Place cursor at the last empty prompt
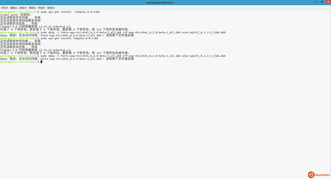The width and height of the screenshot is (331, 179). click(41, 62)
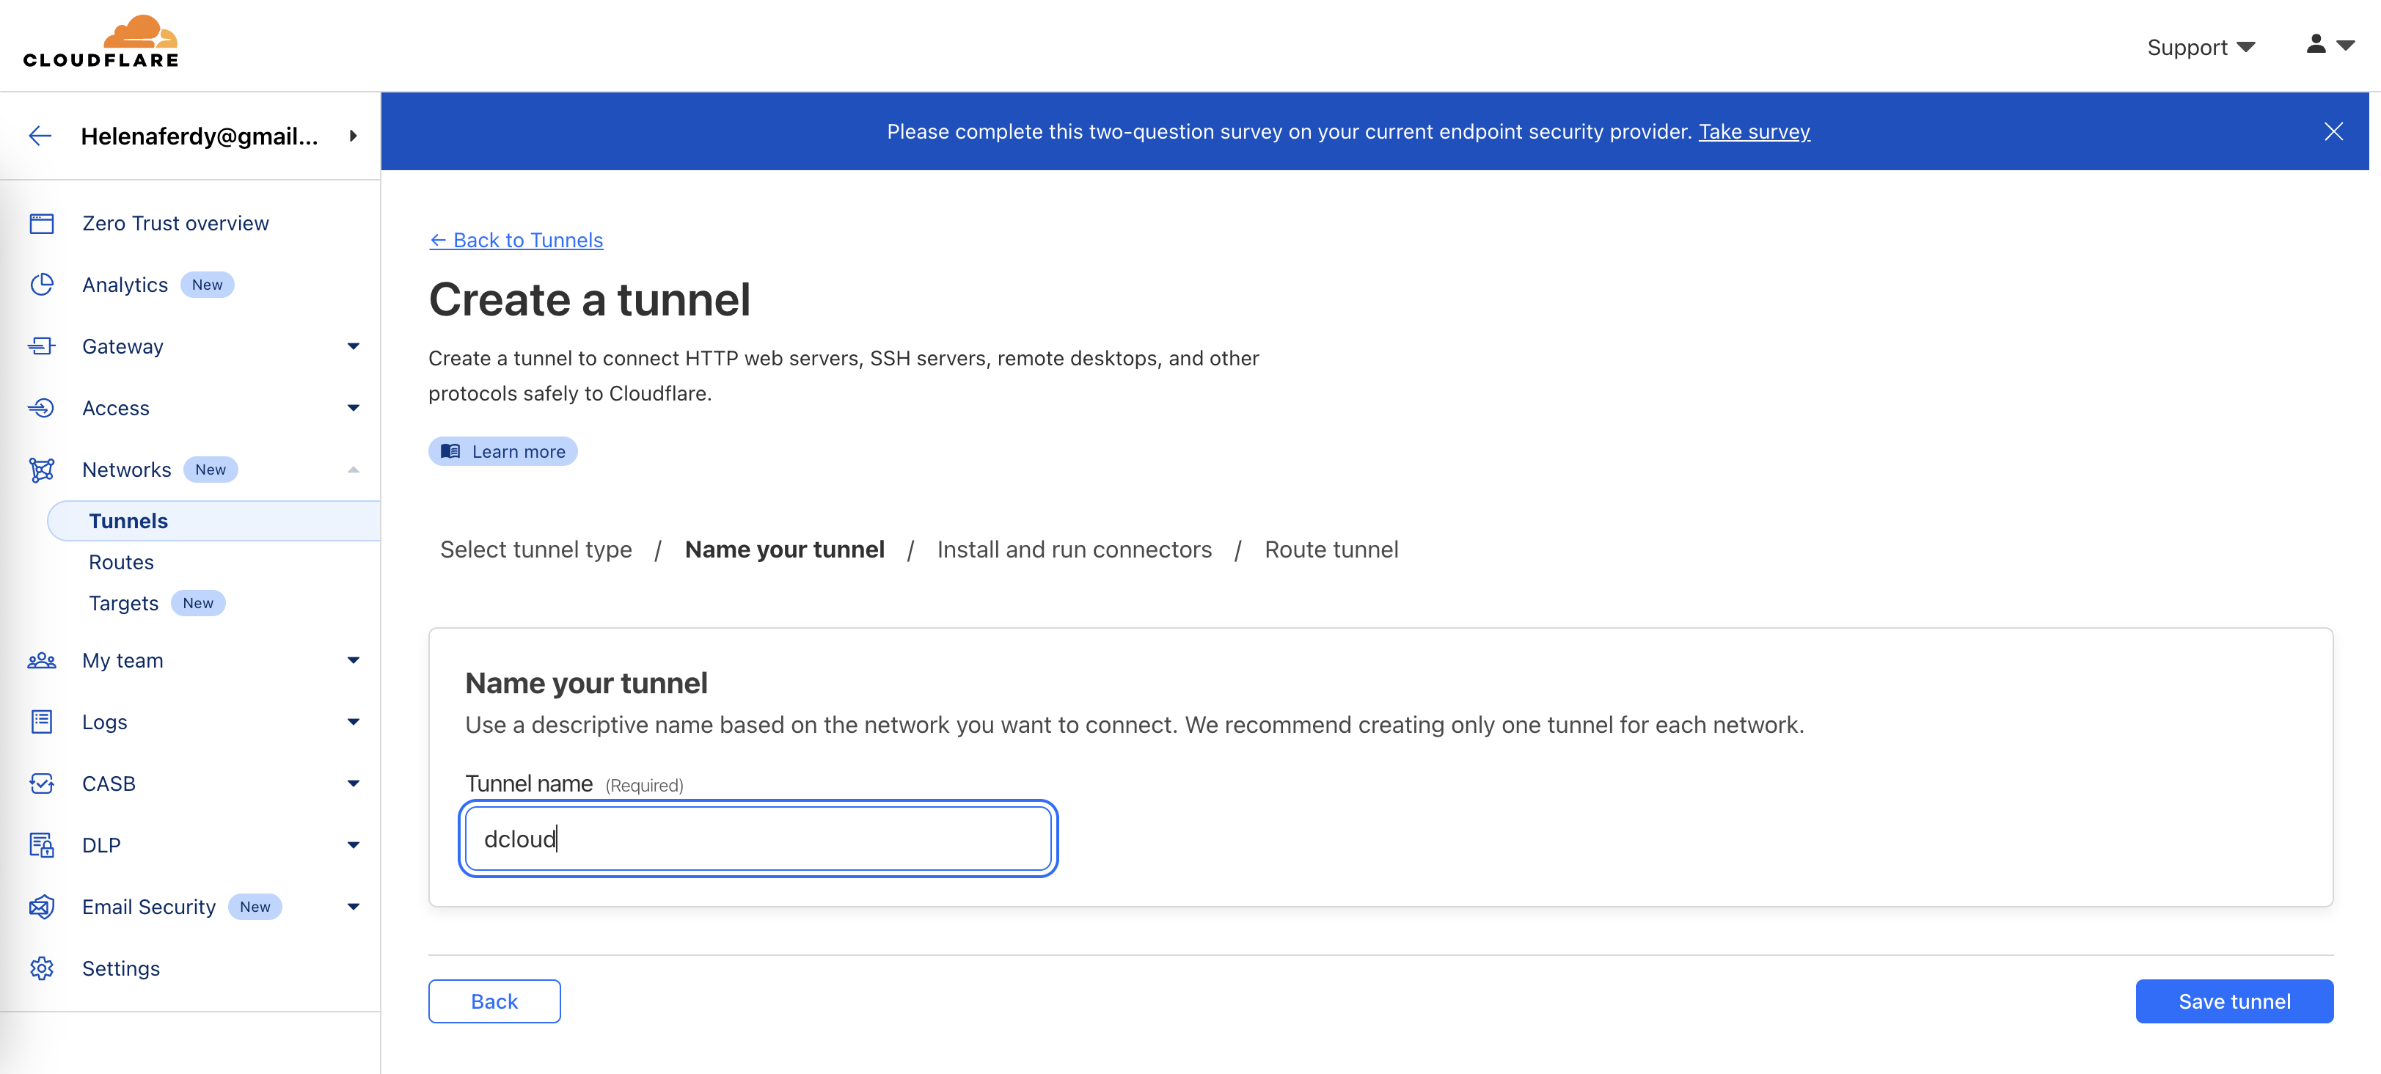Click the Tunnel name input field

pos(758,838)
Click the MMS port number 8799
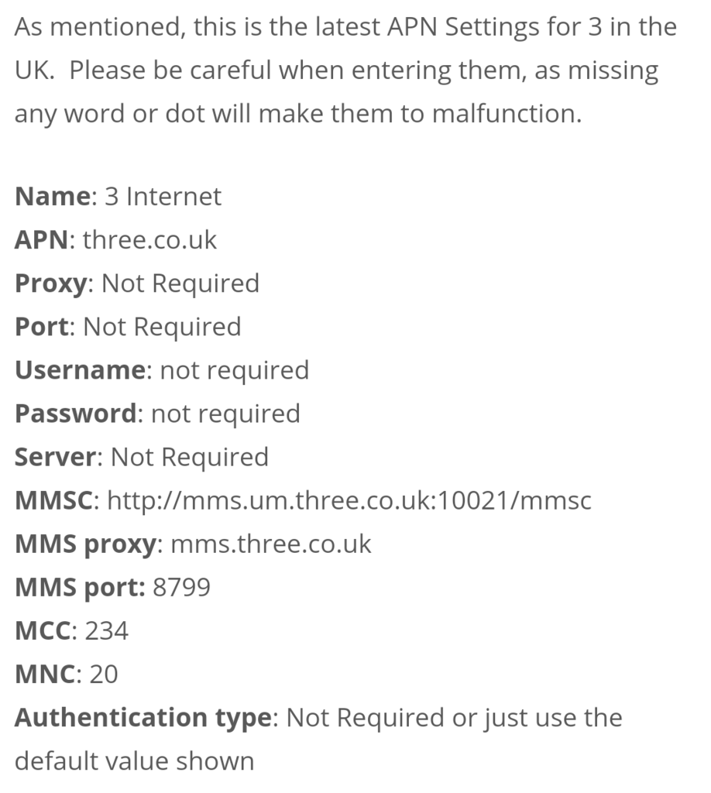 (x=181, y=588)
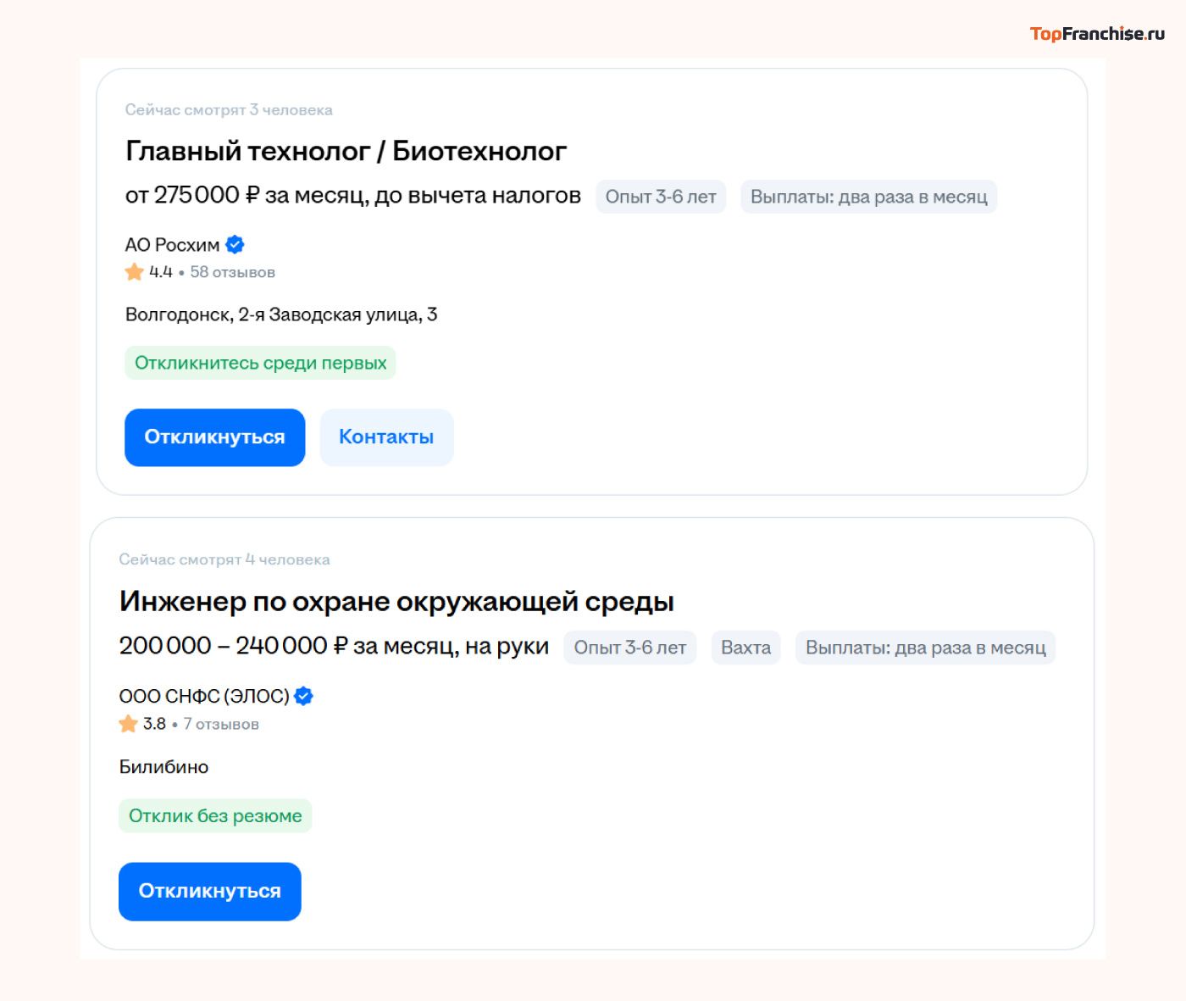Select 'Выплаты: два раза в месяц' tag
The height and width of the screenshot is (1001, 1186).
click(x=868, y=196)
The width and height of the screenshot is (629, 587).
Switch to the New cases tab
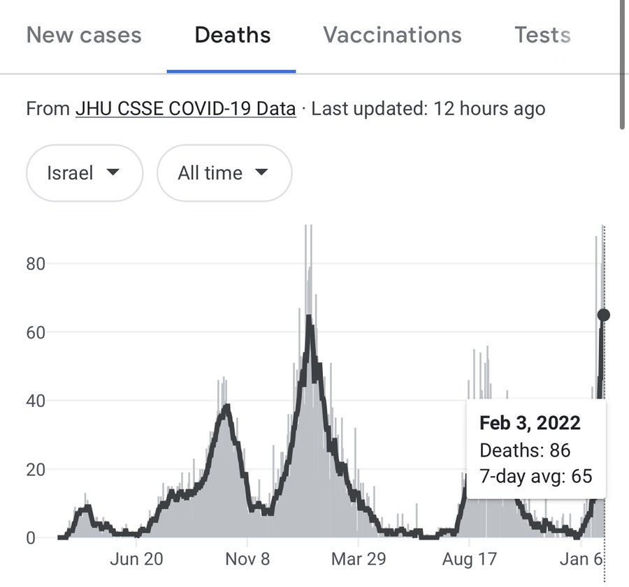point(84,35)
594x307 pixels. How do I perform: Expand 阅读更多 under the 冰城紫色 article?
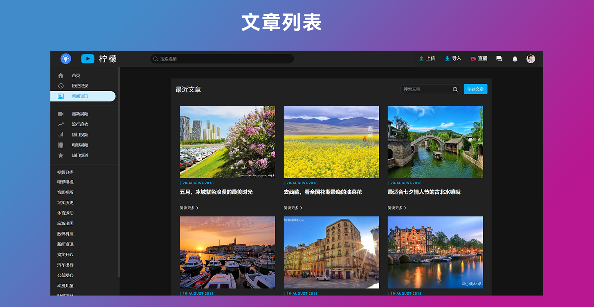(189, 208)
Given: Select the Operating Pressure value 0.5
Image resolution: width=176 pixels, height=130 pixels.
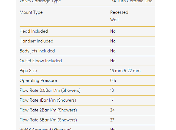Looking at the screenshot, I should [x=113, y=81].
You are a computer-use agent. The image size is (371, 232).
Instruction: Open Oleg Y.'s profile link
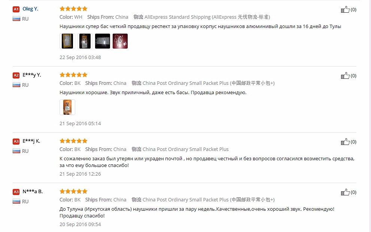point(30,9)
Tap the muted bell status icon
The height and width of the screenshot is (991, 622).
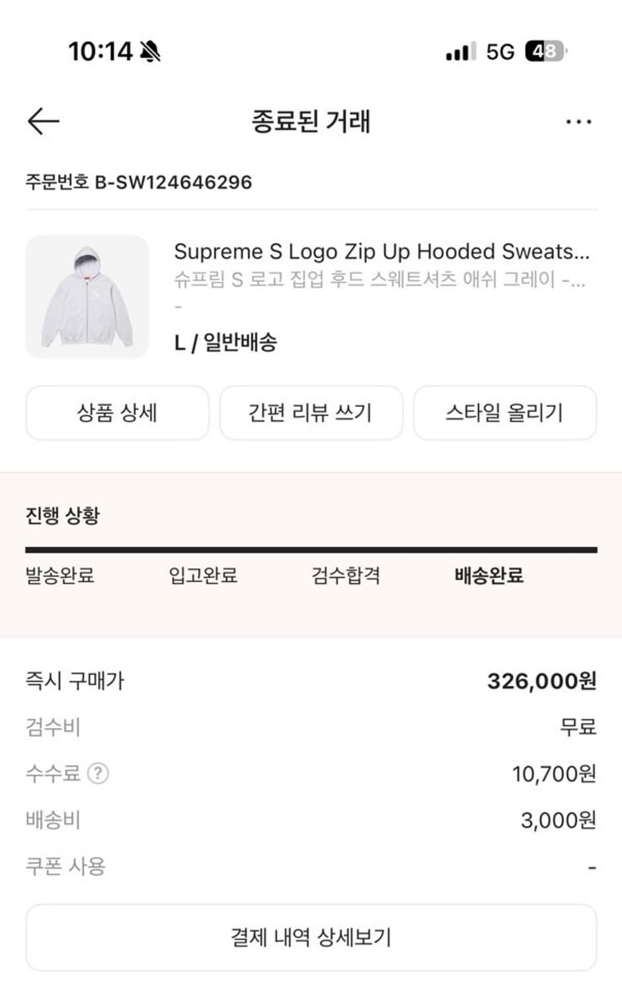coord(151,51)
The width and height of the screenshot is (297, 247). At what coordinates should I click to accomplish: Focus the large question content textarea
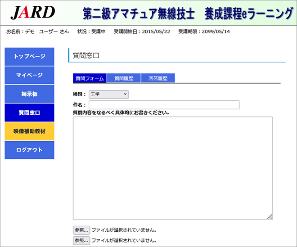point(173,168)
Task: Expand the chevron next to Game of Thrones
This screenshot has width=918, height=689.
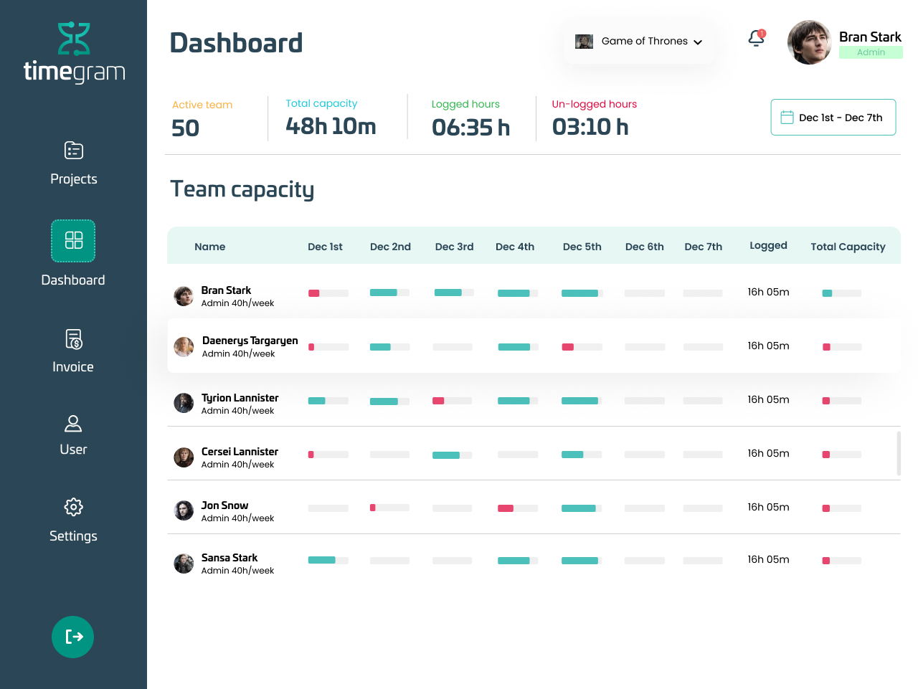Action: (698, 42)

====================

What needs to be done ▸ Reproduce the material above exactly, but only from the line with "Given: Select the" through its last line, leaving pictures out.

Written answer ▸
Given: Select the Operating Pressure value 0.5
Image resolution: width=176 pixels, height=130 pixels.
Looking at the screenshot, I should [x=113, y=81].
You are a computer-use agent. The image size is (371, 232).
Instruction: Open Oleg Y.'s profile link
point(30,9)
Tap the muted bell status icon
The height and width of the screenshot is (991, 622).
coord(151,51)
The width and height of the screenshot is (297, 247). At what coordinates should I click to accomplish: Focus the large question content textarea
point(173,168)
Task: Expand the chevron next to Game of Thrones
This screenshot has width=918, height=689.
Action: (698, 42)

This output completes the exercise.